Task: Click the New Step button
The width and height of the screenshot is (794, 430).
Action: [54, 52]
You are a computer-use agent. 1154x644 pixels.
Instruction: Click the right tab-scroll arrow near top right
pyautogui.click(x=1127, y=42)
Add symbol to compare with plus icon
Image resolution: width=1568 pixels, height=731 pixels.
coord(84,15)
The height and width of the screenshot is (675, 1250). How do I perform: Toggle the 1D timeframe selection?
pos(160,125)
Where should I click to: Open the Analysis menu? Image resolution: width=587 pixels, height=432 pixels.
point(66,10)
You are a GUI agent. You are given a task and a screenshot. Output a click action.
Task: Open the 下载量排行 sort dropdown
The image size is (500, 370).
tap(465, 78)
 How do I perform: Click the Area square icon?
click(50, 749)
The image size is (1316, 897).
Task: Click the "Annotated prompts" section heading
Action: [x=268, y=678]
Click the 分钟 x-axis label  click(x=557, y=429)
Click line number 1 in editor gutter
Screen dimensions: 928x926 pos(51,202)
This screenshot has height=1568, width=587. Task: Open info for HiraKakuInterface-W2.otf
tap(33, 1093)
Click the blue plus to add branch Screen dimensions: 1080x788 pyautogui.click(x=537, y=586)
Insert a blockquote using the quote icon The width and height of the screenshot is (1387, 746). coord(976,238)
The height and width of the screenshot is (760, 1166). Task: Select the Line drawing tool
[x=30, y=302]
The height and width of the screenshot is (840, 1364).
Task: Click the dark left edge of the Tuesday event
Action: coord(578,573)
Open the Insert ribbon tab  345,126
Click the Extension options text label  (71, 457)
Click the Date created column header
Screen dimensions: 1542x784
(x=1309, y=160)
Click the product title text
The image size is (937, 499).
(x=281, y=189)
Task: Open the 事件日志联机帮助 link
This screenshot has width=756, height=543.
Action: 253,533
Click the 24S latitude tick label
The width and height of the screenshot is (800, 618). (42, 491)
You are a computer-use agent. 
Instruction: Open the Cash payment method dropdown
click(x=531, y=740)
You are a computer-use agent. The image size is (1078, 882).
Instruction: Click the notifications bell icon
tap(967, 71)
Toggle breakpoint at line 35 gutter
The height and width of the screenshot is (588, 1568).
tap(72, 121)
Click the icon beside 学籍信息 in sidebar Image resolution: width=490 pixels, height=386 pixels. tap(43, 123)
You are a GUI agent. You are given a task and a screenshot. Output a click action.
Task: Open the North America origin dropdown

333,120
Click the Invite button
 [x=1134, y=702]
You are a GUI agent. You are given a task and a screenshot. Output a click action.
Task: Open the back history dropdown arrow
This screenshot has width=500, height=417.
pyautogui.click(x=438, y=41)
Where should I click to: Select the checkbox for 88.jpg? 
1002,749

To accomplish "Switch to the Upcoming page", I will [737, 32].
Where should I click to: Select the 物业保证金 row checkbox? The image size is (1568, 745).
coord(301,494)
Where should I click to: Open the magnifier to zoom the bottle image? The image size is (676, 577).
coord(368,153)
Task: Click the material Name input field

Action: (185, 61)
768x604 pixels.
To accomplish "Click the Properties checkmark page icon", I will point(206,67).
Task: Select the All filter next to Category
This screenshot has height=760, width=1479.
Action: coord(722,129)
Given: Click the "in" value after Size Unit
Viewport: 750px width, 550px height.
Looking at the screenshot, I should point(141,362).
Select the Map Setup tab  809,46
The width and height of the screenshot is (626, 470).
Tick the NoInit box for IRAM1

◆ Assignment:
Reprint the complete listing exactly.

◆ Result below:
Task: Click the New Step button
The width and height of the screenshot is (794, 430).
Action: [54, 52]
You are a computer-use agent. 1154x644 pixels.
Instruction: Click the right tab-scroll arrow near top right
pyautogui.click(x=1127, y=42)
Add symbol to compare with plus icon
Image resolution: width=1568 pixels, height=731 pixels.
coord(84,15)
The height and width of the screenshot is (675, 1250). How do I perform: Toggle the 1D timeframe selection?
pos(160,125)
Where should I click to: Open the Analysis menu? Image resolution: width=587 pixels, height=432 pixels.
point(66,10)
You are a GUI agent. You are given a task and a screenshot. Output a click action.
Task: Open the 下载量排行 sort dropdown
The image size is (500, 370).
tap(465, 78)
 How do I perform: Click the Area square icon?
click(50, 749)
The image size is (1316, 897).
Task: Click the "Annotated prompts" section heading
Action: [x=268, y=678]
Click the 分钟 x-axis label  click(x=557, y=429)
Click line number 1 in editor gutter
Screen dimensions: 928x926 pos(51,202)
This screenshot has height=1568, width=587. Task: Open info for HiraKakuInterface-W2.otf
tap(33, 1093)
Click the blue plus to add branch Screen dimensions: 1080x788 pyautogui.click(x=537, y=586)
Insert a blockquote using the quote icon The width and height of the screenshot is (1387, 746). coord(976,238)
The height and width of the screenshot is (760, 1166). Task: Select the Line drawing tool
[x=30, y=302]
The height and width of the screenshot is (840, 1364).
Task: Click the dark left edge of the Tuesday event
Action: coord(578,573)
Open the Insert ribbon tab  345,126
Click the Extension options text label  (71, 457)
Click the Date created column header
Screen dimensions: 1542x784
(x=1309, y=160)
Click the product title text
The image size is (937, 499).
(x=281, y=189)
Task: Open the 事件日志联机帮助 link
This screenshot has width=756, height=543.
Action: 253,533
Click the 24S latitude tick label
The width and height of the screenshot is (800, 618). (42, 491)
You are a computer-use agent. 
Instruction: Open the Cash payment method dropdown
click(x=531, y=740)
You are a computer-use agent. The image size is (1078, 882).
Instruction: Click the notifications bell icon
tap(967, 71)
Toggle breakpoint at line 35 gutter
The height and width of the screenshot is (588, 1568).
tap(72, 121)
Click the icon beside 学籍信息 in sidebar Image resolution: width=490 pixels, height=386 pixels. tap(43, 123)
You are a GUI agent. You are given a task and a screenshot. Output a click action.
Task: Open the North America origin dropdown

333,120
Click the Invite button
 [x=1134, y=702]
You are a GUI agent. You are given a task and a screenshot. Output a click action.
Task: Open the back history dropdown arrow
This screenshot has width=500, height=417.
pyautogui.click(x=438, y=41)
Where should I click to: Select the checkbox for 88.jpg? 
1002,749

To accomplish "Switch to the Upcoming page", I will [737, 32].
Where should I click to: Select the 物业保证金 row checkbox? The image size is (1568, 745).
coord(301,494)
Where should I click to: Open the magnifier to zoom the bottle image? The image size is (676, 577).
coord(368,153)
Task: Click the material Name input field

Action: (185, 61)
768x604 pixels.
To accomplish "Click the Properties checkmark page icon", I will point(206,67).
Task: Select the All filter next to Category
This screenshot has height=760, width=1479.
Action: coord(722,129)
Given: Click the "in" value after Size Unit
Viewport: 750px width, 550px height.
Looking at the screenshot, I should point(141,362).
Select the Map Setup tab  809,46
The width and height of the screenshot is (626, 470).
Tick the NoInit box for IRAM1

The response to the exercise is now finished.